Data for this task below:

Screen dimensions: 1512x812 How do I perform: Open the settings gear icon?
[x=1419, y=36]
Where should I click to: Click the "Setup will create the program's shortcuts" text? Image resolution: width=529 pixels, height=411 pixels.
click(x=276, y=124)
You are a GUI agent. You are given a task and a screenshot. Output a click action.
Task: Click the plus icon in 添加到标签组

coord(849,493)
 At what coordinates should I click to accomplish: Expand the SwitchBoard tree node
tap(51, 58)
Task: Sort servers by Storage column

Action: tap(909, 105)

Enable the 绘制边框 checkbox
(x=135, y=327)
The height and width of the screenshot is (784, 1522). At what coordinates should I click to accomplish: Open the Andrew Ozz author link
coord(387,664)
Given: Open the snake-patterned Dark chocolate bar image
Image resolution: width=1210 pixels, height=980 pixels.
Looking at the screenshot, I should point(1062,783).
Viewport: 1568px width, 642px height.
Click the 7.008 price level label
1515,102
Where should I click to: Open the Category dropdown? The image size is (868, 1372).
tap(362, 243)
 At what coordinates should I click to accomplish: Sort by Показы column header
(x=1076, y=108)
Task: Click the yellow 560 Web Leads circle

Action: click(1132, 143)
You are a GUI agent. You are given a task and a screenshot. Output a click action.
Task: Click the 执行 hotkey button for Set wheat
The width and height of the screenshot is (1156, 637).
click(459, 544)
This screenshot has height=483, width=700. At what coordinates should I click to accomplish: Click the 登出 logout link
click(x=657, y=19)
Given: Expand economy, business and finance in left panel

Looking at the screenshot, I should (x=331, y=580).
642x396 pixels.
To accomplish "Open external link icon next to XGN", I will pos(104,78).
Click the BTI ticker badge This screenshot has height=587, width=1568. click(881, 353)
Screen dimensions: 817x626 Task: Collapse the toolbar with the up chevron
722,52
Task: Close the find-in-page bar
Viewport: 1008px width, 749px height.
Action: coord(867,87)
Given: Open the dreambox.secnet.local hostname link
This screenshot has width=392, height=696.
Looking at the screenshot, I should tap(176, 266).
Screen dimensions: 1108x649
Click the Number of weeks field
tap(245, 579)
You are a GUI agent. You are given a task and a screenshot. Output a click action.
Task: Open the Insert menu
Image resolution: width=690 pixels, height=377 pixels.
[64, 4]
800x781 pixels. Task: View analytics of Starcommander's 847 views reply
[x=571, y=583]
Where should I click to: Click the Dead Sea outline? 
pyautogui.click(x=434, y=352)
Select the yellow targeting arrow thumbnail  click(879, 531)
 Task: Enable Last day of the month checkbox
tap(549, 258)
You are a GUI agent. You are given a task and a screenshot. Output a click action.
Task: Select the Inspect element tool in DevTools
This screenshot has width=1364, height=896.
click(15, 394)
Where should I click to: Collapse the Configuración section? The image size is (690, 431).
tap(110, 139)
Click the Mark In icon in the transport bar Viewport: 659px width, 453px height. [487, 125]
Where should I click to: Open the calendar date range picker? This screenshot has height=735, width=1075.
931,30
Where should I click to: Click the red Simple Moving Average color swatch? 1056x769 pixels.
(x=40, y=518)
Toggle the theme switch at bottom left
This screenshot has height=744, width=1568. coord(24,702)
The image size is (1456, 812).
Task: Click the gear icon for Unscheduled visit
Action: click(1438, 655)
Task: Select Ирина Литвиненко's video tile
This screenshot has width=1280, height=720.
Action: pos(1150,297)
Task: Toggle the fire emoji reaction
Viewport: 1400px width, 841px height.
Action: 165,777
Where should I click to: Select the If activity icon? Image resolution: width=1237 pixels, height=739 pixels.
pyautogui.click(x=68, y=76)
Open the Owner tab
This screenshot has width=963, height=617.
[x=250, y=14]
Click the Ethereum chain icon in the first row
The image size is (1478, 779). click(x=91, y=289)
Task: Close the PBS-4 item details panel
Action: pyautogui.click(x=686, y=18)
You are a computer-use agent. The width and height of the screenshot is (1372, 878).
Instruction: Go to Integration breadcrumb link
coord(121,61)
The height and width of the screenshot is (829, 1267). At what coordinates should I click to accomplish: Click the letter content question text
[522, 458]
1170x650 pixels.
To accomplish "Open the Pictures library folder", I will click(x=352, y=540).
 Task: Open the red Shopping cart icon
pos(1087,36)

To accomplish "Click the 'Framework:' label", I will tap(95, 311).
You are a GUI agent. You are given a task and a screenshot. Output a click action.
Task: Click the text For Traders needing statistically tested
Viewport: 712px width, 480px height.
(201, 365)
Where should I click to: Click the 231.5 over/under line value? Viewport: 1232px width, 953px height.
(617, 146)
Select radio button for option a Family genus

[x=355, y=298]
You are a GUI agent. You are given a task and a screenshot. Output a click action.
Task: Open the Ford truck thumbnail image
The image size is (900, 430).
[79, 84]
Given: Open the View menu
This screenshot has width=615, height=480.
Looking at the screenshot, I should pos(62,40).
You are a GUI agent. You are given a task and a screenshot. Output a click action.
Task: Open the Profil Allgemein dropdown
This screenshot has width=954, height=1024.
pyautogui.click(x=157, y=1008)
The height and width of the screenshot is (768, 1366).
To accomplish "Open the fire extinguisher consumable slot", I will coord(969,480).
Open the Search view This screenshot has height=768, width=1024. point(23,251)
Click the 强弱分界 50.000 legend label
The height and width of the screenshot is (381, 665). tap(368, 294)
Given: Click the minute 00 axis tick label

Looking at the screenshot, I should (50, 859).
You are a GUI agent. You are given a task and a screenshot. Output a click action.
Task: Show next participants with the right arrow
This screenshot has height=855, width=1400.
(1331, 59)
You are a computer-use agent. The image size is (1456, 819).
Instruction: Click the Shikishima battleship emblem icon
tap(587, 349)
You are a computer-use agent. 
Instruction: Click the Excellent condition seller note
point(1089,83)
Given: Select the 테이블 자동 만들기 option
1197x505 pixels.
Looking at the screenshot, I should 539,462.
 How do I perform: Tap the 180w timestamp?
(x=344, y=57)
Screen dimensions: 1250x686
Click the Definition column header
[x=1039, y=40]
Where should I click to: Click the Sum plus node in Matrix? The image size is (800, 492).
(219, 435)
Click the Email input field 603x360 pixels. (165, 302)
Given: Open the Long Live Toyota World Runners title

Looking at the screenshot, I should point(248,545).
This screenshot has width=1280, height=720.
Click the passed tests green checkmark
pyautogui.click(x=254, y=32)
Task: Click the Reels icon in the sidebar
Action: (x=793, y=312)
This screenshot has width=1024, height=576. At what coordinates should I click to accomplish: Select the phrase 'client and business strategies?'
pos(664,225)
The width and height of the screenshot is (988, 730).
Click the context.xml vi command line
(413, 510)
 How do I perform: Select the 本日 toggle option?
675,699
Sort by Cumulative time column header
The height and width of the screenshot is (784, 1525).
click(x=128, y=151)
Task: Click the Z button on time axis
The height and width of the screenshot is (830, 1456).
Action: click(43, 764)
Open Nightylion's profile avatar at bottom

End of Data for this task.

• **What to do**: All the entries are to be set down exactly as they appear.

• **Exercise response**:
Screen dimensions: 1512x812 How do I perform: Open the settings gear icon?
[x=1419, y=36]
Where should I click to: Click the "Setup will create the program's shortcuts" text? Image resolution: width=529 pixels, height=411 pixels.
click(x=276, y=124)
You are a GUI agent. You are given a task and a screenshot. Output a click action.
Task: Click the plus icon in 添加到标签组

coord(849,493)
 At what coordinates should I click to accomplish: Expand the SwitchBoard tree node
tap(51, 58)
Task: Sort servers by Storage column

Action: tap(909, 105)

Enable the 绘制边框 checkbox
(x=135, y=327)
The height and width of the screenshot is (784, 1522). At what coordinates should I click to accomplish: Open the Andrew Ozz author link
coord(387,664)
Given: Open the snake-patterned Dark chocolate bar image
Image resolution: width=1210 pixels, height=980 pixels.
Looking at the screenshot, I should point(1062,783).
Viewport: 1568px width, 642px height.
Click the 7.008 price level label
1515,102
Where should I click to: Open the Category dropdown? The image size is (868, 1372).
tap(362, 243)
 At what coordinates should I click to accomplish: Sort by Показы column header
(x=1076, y=108)
Task: Click the yellow 560 Web Leads circle

Action: click(1132, 143)
You are a GUI agent. You are given a task and a screenshot. Output a click action.
Task: Click the 执行 hotkey button for Set wheat
The width and height of the screenshot is (1156, 637).
click(459, 544)
This screenshot has height=483, width=700. At what coordinates should I click to accomplish: Click the 登出 logout link
click(x=657, y=19)
Given: Expand economy, business and finance in left panel

Looking at the screenshot, I should (x=331, y=580).
642x396 pixels.
To accomplish "Open external link icon next to XGN", I will pos(104,78).
Click the BTI ticker badge This screenshot has height=587, width=1568. click(881, 353)
Screen dimensions: 817x626 Task: Collapse the toolbar with the up chevron
722,52
Task: Close the find-in-page bar
Viewport: 1008px width, 749px height.
Action: coord(867,87)
Given: Open the dreambox.secnet.local hostname link
This screenshot has width=392, height=696.
Looking at the screenshot, I should tap(176, 266).
Screen dimensions: 1108x649
Click the Number of weeks field
tap(245, 579)
You are a GUI agent. You are given a task and a screenshot. Output a click action.
Task: Open the Insert menu
Image resolution: width=690 pixels, height=377 pixels.
[64, 4]
800x781 pixels. Task: View analytics of Starcommander's 847 views reply
[x=571, y=583]
Where should I click to: Click the Dead Sea outline? 
pyautogui.click(x=434, y=352)
Select the yellow targeting arrow thumbnail  click(879, 531)
 Task: Enable Last day of the month checkbox
tap(549, 258)
You are a GUI agent. You are given a task and a screenshot. Output a click action.
Task: Select the Inspect element tool in DevTools
This screenshot has width=1364, height=896.
click(15, 394)
Where should I click to: Collapse the Configuración section? The image size is (690, 431).
tap(110, 139)
Click the Mark In icon in the transport bar Viewport: 659px width, 453px height. [487, 125]
Where should I click to: Open the calendar date range picker? This screenshot has height=735, width=1075.
931,30
Where should I click to: Click the red Simple Moving Average color swatch? 1056x769 pixels.
(x=40, y=518)
Toggle the theme switch at bottom left
This screenshot has height=744, width=1568. coord(24,702)
The image size is (1456, 812).
Task: Click the gear icon for Unscheduled visit
Action: click(1438, 655)
Task: Select Ирина Литвиненко's video tile
This screenshot has width=1280, height=720.
Action: pos(1150,297)
Task: Toggle the fire emoji reaction
Viewport: 1400px width, 841px height.
Action: 165,777
Where should I click to: Select the If activity icon? Image resolution: width=1237 pixels, height=739 pixels.
pyautogui.click(x=68, y=76)
Open the Owner tab
This screenshot has width=963, height=617.
[x=250, y=14]
Click the Ethereum chain icon in the first row
The image size is (1478, 779). click(x=91, y=289)
Task: Close the PBS-4 item details panel
Action: pyautogui.click(x=686, y=18)
You are a computer-use agent. The width and height of the screenshot is (1372, 878).
Instruction: Go to Integration breadcrumb link
coord(121,61)
The height and width of the screenshot is (829, 1267). At what coordinates should I click to accomplish: Click the letter content question text
[522, 458]
1170x650 pixels.
To accomplish "Open the Pictures library folder", I will click(x=352, y=540).
 Task: Open the red Shopping cart icon
pos(1087,36)

To accomplish "Click the 'Framework:' label", I will tap(95, 311).
You are a GUI agent. You are given a task and a screenshot. Output a click action.
Task: Click the text For Traders needing statistically tested
Viewport: 712px width, 480px height.
(201, 365)
Where should I click to: Click the 231.5 over/under line value? Viewport: 1232px width, 953px height.
(617, 146)
Select radio button for option a Family genus

[x=355, y=298]
You are a GUI agent. You are given a task and a screenshot. Output a click action.
Task: Open the Ford truck thumbnail image
The image size is (900, 430).
[79, 84]
Given: Open the View menu
This screenshot has width=615, height=480.
Looking at the screenshot, I should pos(62,40).
You are a GUI agent. You are given a task and a screenshot. Output a click action.
Task: Open the Profil Allgemein dropdown
This screenshot has width=954, height=1024.
pyautogui.click(x=157, y=1008)
The height and width of the screenshot is (768, 1366).
To accomplish "Open the fire extinguisher consumable slot", I will coord(969,480).
Open the Search view This screenshot has height=768, width=1024. point(23,251)
Click the 强弱分界 50.000 legend label
The height and width of the screenshot is (381, 665). tap(368, 294)
Given: Click the minute 00 axis tick label

Looking at the screenshot, I should (50, 859).
You are a GUI agent. You are given a task and a screenshot. Output a click action.
Task: Show next participants with the right arrow
This screenshot has height=855, width=1400.
(1331, 59)
You are a computer-use agent. The image size is (1456, 819).
Instruction: Click the Shikishima battleship emblem icon
tap(587, 349)
You are a computer-use agent. 
Instruction: Click the Excellent condition seller note
point(1089,83)
Given: Select the 테이블 자동 만들기 option
1197x505 pixels.
Looking at the screenshot, I should 539,462.
 How do I perform: Tap the 180w timestamp?
(x=344, y=57)
Screen dimensions: 1250x686
Click the Definition column header
[x=1039, y=40]
Where should I click to: Click the Sum plus node in Matrix? The image size is (800, 492).
(219, 435)
Click the Email input field 603x360 pixels. (165, 302)
Given: Open the Long Live Toyota World Runners title

Looking at the screenshot, I should point(248,545).
This screenshot has width=1280, height=720.
Click the passed tests green checkmark
pyautogui.click(x=254, y=32)
Task: Click the Reels icon in the sidebar
Action: (x=793, y=312)
This screenshot has width=1024, height=576. At what coordinates should I click to accomplish: Select the phrase 'client and business strategies?'
pos(664,225)
The width and height of the screenshot is (988, 730).
Click the context.xml vi command line
(413, 510)
 How do I perform: Select the 本日 toggle option?
675,699
Sort by Cumulative time column header
The height and width of the screenshot is (784, 1525).
click(x=128, y=151)
Task: Click the Z button on time axis
The height and width of the screenshot is (830, 1456).
Action: click(43, 764)
Open Nightylion's profile avatar at bottom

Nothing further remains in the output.